これだけ見るとありふれた設定でいかにも埋没してしまいそうなヒロインですが、父親に複数の愛人という特殊な家庭環境で育った為に「主人公に他の恋人が出来ても気にしない」とその一点で他に類を見ない独創的なヒロインに仕上がっています。
それだけに彼女のルートはやや物足りない感じ。最大にして唯一の特徴が全く生かされないのですから致し方ありません。正直彼女のルートは無くても良かったのではないかと。先に述べたようにこの作品自体彼女のルートみたいなものですしね。
他のヒロインのルートに進んだ時は彼女が振られるんじゃないかとヒヤヒヤしましたが決してそんな事は無く。
この一点だけでも素晴らしい作品だったと言えます。
徳吉 優子
主人公の幼馴染ポジションのヒロイン。
主人公がぽっと出のヒロインに掻っ攫われてずっと前から主人公の事が好きだった幼馴染が涙するというのはよく有る展開。
この作品の場合も、主人公に綾乃という彼女が出来て動揺を隠し切れない彼女ですがルートではめでたく結ばれレッツ3P。彼女の切ない心境と脳天気にも思える綾乃の「三人で付き合えばいいじゃない」発言は良いコントラストでした。
定番のポジションに定番のキャラ設定でしたが一番好きなヒロインでした。
白兎 つくし
綾乃の親友で最初は主人公を敵視していたものの次第に……。
親友である綾乃を奪った憎い奴である主人公とその主人公にベタ惚れの綾乃。二人の間で次第に親友の恋人である主人公に惹かれていくという複雑な心境と葛藤が上手く描かれていてシナリオとしては一番好みでした。
一つ文句を言うとすればフェラシーンの背景。背景は生活感があった方がエロくて良いと思うんです。
小沢見 千景
てっきり未亡人だと思ってました。管理人的に考えて。
実際シナリオは身体を持て余した未亡人が肉欲を求めているようにしか……。いや、目隠しプレイとか大好きなんですけど!
美萩野 小乃花
綾乃の腹違いの妹。この設定だけでお腹いっぱいだったり。腹違いの姉妹丼って最高にエロいと思います。
妹と言う事もあって、綾乃が唯一嫉妬らしい感情を見せるルート。まあ結局は収まる所に収まるのですが。
声のみ出演の二人の父親、もっと掘り下げてみても面白かった気がします。娘二人を同じ男に取られるってどんな心境なんだろ?
松上 すすき
主人公の妹。
兄である主人公に見ていてもらわないとおしっこ出来ないって、この設定考えた人は本当に頭おかしいと思います(褒めてます)。そんな二人に面食らいながらもなんとなく受け入れてしまう綾乃はいかにも綾乃って感じですね。

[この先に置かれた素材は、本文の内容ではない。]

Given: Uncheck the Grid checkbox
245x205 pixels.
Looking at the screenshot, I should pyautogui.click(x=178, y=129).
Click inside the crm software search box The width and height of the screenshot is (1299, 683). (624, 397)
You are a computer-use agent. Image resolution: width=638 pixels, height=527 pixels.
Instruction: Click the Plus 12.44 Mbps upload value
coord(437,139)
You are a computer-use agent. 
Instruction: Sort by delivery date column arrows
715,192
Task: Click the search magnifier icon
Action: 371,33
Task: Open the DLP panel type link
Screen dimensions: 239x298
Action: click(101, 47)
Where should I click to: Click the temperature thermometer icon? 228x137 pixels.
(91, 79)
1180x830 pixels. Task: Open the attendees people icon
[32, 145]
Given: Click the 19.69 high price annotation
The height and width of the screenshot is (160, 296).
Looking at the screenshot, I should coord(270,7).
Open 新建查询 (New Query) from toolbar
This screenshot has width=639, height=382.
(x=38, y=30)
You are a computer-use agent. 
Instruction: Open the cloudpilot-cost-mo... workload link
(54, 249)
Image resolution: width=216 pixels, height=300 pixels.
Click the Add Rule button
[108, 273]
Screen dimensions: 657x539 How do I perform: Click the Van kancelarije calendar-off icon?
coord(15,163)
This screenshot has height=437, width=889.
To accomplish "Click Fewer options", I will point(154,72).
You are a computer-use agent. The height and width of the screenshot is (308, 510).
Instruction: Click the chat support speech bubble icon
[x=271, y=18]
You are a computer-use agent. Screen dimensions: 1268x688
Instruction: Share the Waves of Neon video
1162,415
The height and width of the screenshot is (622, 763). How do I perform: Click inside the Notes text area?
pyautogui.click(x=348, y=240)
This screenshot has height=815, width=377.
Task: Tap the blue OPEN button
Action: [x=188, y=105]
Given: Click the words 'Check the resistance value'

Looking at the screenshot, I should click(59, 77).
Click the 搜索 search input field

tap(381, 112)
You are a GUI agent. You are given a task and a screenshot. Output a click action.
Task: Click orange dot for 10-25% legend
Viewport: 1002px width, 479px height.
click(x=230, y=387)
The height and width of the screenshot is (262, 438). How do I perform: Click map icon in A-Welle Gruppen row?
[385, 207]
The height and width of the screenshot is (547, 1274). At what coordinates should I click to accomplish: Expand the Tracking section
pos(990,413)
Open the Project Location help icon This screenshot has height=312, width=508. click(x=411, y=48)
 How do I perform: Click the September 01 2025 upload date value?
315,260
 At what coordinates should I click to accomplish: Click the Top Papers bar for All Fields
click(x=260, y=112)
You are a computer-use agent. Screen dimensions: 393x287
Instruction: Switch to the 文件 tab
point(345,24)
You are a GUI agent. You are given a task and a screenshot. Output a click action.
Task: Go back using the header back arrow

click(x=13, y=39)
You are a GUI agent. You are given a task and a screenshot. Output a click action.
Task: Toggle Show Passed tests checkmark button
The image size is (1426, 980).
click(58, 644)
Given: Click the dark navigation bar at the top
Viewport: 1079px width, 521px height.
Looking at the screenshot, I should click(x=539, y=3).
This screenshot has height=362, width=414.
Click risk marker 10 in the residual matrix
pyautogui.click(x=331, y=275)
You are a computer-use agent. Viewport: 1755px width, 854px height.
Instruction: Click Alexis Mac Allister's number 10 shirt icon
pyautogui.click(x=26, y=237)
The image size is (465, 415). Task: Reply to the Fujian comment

初回版限定のサブヒロインという位置づけだからなのかどうか、唯一綾乃含めた3Pが無いのが残念でした。
綾乃に優しくリードされて身体を開くすすきが見たかったのに!
全体的にテキストは派手なものではないものの良質な出来で読んでいて退屈しませんでした。
シナリオは全ルートとも大きな山場が無いのが特徴。人によっては物足りないと感じるかもしれませんが、シナリオ収束させるために唐突に事故にあったり、引越し話が出てきたり、許嫁が登場する展開が嫌いな私にとっては減点材料にはなりませんでした。
無駄かつ冗長なまでに山場を演出する作品が多い中、こういう盛り上がりを抑えた作品珍しいですからね。他にはトノイケダイスケシナリオの作品位しか思い浮かびません。
残念だったのは全体的にややボリューム不足だった点。ほとんど唯一の欠点と言えます。もう少しボリュームがあれば本当に文句のつけようのない作品でした。
サウンド面もDuca&安瀬聖という事で文句のつけようがありません。初回版にフルバージョンのOP&ED曲を含んだサントラが附いてくる点も+。
システム面も必要な機能はひと通り揃っている&ワイド画面対応でストレスを感じる点はありませんでした。
今までプレイしてきた作品の中でも十指に入る作品でした。これから先、是非こういった設定の作品が増えて欲しいと思います。というか、綾乃のようなヒロインが増えて欲しい。
以前はFDを作らない方針だったPULLTOPですが、最近解禁されたようなので是非この作品もFDを作って欲しいと思います。その時は是非3Pから進んだ4Pも入れて。